Instituições financeiras ouvidas pelo Banco Central preveem expansão de 0,97% este ano. Indústria deve encolher 1,15%. Para 2015, a estimativa do PIB foi mantida em 1,5%. A projeção para a inflação caiu de 6,48% para 6,44%.

Por O Dia

Analistas de instituições financeiras reduziram pela oitava semana seguida a estimativa para o crescimento da economia neste ano. A projeção para a expansão do Produto Interno Bruto (PIB), soma de todos os bens e serviços produzidos no país, caiu para 0,97%. Na semana passada, a previsão era 1,05%. Para 2015, a estimativa segue em 1,5%.

A estimativa para a expansão da produção industrial, este ano, também piorou, ao passar de retração de 0,9% para 1,15%. Para 2015, a estimativa foi ajustada de 1,8% para 1,7%, em 2015.

A projeção de instituições financeiras para a inflação, medida pelo Índice Nacional de Preços ao Consumidor Amplo (IPCA), caiu de 6,48% para 6,44%, este ano. Para 2015, a estimativa passou de 6,10% para 6,12%. Os números estão acima do centro da meta de inflação (4,5%) e um pouco abaixo do limite superior (6,5%). 

A projeção das instituições financeiras para a Selic, ao final deste ano, foi mantida no atual patamar (11% ao ano). Para o final de 2015, a projeção segue em 12% ao ano.

A pesquisa semanal do Banco Central também traz a mediana das expectativas para a inflação medida pelo Índice Geral de Preços – Disponibilidade Interna (IGP-DI), que passou de 5,04% para 4,49%, em 2014, e segue em 5,50%, em 2015. Para o Índice Geral de Preços - Mercado (IGP-M), a estimativa foi ajustada de 5,04% para 5,01%, este ano, e de 5,61% para 5,55%, em 2015.

A estimativa da inflação medida pelo Índice de Preços ao Consumidor da Fundação Instituto de Pesquisas Econômicas (IPC-Fipe) foi ajustada de 5,69% para 5,56%, este ano, e de 5% para 5,13 %, em 2015.

A previsão para o superávit comercial (saldo de exportações menos importações) foi ajustada de US$ 2,01 bilhões para US$ 2 bilhões, este ano, e de US$ 9,4 bilhões para US$ 9,8 bilhões, em 2015.

A estimativa para o saldo negativo em transações correntes (registros de compra e venda de mercadorias e serviços do Brasil com o exterior) foi ajustada de US$ 80,75 bilhões para US$ 81,5 bilhões, em 2014, e de US$ 75 bilhões para US$ 74,1 bilhões, este ano.

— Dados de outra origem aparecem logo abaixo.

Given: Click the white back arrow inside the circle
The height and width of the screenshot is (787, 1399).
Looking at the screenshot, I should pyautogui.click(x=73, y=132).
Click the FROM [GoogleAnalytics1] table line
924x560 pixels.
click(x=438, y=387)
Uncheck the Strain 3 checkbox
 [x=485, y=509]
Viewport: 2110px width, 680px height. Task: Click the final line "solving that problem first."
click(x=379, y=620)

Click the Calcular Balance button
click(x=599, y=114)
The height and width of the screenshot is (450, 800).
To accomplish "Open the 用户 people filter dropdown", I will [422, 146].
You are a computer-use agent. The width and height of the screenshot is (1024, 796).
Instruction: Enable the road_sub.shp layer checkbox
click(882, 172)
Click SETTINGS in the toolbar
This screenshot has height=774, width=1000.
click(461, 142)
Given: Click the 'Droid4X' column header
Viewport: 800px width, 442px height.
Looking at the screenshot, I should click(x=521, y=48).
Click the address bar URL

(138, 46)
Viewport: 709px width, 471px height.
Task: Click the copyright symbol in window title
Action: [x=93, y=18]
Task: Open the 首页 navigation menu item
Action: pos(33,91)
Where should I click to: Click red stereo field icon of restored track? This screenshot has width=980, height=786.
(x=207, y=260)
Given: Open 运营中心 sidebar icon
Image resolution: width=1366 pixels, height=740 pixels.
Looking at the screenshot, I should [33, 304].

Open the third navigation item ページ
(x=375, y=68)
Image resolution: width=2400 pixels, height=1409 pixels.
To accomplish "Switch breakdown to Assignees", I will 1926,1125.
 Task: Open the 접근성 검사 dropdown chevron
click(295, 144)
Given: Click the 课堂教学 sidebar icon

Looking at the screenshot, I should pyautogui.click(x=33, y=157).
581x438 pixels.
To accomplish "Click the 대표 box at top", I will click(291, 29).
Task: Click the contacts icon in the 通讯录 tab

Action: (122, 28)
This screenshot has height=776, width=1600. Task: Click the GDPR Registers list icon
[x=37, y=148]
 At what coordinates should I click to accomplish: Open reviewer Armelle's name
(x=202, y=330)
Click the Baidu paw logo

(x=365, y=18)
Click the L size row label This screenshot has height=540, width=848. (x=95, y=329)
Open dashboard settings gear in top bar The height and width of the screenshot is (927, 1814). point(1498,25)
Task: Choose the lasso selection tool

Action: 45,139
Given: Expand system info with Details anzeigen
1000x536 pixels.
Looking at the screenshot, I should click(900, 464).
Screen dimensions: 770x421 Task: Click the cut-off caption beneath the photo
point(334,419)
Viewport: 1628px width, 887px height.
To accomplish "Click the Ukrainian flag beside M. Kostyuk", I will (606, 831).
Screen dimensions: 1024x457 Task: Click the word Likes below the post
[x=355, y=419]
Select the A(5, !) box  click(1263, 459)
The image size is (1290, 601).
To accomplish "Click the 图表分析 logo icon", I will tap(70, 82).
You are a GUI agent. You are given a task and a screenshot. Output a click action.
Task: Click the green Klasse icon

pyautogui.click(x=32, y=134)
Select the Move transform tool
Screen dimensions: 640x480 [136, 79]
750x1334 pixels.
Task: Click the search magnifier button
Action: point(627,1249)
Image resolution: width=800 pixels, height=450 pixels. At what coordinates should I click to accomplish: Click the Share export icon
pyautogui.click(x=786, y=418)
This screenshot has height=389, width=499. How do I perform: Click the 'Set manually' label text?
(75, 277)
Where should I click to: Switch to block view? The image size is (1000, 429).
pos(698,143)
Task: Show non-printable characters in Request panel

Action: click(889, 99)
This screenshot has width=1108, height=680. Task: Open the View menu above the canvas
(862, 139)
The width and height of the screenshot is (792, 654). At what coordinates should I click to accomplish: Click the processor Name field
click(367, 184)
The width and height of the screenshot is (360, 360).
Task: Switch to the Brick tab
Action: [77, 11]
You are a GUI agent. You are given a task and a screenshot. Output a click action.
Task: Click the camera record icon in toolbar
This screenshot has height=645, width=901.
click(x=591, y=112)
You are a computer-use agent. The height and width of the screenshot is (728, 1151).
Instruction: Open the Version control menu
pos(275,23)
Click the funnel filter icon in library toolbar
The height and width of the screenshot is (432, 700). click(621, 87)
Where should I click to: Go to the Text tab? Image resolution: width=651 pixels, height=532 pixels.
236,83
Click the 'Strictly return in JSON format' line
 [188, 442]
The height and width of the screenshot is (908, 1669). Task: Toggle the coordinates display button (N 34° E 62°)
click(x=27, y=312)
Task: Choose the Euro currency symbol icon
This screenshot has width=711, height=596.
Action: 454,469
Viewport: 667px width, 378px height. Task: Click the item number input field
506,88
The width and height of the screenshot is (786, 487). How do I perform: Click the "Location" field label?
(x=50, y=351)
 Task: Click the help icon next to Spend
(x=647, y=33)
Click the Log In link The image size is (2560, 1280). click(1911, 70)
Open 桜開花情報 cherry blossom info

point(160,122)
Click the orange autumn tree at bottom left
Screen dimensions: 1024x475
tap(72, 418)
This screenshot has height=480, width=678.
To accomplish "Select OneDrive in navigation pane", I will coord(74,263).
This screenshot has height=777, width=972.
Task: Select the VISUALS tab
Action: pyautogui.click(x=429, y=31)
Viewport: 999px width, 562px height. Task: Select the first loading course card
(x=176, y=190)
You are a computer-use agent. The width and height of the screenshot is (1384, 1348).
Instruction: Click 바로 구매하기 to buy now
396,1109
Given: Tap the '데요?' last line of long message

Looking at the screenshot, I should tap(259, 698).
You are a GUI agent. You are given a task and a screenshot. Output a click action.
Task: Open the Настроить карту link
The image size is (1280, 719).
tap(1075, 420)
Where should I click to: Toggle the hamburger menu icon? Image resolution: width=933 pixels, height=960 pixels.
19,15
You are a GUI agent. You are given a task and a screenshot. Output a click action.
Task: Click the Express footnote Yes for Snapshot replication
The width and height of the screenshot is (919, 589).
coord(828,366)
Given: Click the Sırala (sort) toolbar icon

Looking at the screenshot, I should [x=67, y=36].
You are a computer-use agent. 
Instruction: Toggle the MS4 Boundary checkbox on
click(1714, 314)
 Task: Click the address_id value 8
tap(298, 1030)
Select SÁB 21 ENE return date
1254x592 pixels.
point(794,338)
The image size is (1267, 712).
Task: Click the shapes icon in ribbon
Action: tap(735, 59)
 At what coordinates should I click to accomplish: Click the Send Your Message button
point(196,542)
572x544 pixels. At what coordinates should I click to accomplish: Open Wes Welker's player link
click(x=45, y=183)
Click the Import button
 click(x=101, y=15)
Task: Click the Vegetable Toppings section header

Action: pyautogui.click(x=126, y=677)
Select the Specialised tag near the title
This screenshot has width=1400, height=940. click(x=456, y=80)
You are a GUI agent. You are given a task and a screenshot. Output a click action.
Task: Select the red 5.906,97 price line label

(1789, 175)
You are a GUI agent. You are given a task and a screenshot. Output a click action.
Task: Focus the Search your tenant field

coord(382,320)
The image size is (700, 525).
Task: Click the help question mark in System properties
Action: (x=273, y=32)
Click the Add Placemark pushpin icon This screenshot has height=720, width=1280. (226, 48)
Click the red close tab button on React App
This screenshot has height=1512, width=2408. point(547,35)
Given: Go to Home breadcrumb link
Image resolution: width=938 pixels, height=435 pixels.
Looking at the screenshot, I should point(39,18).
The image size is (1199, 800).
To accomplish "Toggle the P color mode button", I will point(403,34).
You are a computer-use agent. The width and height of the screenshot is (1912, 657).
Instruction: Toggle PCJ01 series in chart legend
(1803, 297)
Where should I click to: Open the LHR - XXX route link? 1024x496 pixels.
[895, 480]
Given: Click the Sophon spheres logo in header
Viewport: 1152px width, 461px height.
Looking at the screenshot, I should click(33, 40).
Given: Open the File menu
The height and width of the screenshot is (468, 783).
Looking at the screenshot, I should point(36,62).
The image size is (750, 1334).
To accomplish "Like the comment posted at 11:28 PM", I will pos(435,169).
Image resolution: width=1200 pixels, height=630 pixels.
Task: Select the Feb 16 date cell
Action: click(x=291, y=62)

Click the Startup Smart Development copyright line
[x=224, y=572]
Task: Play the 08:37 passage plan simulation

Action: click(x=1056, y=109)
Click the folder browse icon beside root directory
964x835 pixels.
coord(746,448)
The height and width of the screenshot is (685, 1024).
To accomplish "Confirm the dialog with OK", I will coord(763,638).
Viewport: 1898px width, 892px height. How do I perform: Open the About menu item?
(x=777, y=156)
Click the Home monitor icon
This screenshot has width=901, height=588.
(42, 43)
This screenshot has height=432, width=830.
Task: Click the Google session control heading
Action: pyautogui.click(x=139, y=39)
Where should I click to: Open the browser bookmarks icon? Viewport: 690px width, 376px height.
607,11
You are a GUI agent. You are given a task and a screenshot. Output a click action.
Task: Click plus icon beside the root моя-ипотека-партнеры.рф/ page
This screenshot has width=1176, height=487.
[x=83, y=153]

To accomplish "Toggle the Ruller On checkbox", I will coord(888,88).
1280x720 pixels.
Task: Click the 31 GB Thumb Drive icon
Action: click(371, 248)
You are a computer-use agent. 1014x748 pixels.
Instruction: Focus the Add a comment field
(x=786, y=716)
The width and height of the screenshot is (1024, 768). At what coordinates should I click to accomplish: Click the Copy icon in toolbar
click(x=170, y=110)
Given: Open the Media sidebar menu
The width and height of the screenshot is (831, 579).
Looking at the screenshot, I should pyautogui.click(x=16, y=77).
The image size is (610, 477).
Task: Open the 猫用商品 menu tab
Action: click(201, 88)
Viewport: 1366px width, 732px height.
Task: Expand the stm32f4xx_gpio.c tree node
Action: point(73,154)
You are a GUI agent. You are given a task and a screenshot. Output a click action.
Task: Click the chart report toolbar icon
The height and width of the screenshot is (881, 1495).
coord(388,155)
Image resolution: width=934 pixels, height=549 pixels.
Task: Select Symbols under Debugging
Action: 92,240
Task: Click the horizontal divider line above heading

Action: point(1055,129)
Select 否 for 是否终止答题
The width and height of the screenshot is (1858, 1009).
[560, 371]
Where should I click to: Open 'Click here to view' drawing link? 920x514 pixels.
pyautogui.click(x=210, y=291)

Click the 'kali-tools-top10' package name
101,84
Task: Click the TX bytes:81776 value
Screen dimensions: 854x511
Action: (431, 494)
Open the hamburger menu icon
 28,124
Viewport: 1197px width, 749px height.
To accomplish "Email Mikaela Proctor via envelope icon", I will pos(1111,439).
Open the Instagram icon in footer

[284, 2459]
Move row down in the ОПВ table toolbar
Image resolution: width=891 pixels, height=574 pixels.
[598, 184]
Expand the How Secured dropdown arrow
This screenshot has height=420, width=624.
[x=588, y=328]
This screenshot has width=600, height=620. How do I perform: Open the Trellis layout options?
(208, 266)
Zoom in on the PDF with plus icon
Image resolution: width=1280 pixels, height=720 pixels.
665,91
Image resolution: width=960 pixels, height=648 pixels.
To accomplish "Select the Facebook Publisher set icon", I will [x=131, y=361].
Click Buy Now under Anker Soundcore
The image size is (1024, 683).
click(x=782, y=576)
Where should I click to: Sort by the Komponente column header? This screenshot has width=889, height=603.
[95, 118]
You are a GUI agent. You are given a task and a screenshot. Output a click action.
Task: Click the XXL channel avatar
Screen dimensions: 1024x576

A projeção para a cotação do dólar passou de R$ 2,39 para R$ 2,35, em 2014, e segue em R$ 2,50, no próximo ano. A expectativa das instituições financeiras para o investimento estrangeiro direto (recursos que vão para o setor produtivo do país) segue em US$ 60 bilhões neste ano, e em US$ 55 bilhões, em 2015.

A projeção das instituições financeiras para a relação entre a dívida líquida do setor público e o PIB foi ajustada de 34,8% para 34,85% neste ano, e segue em 35%, em 2015.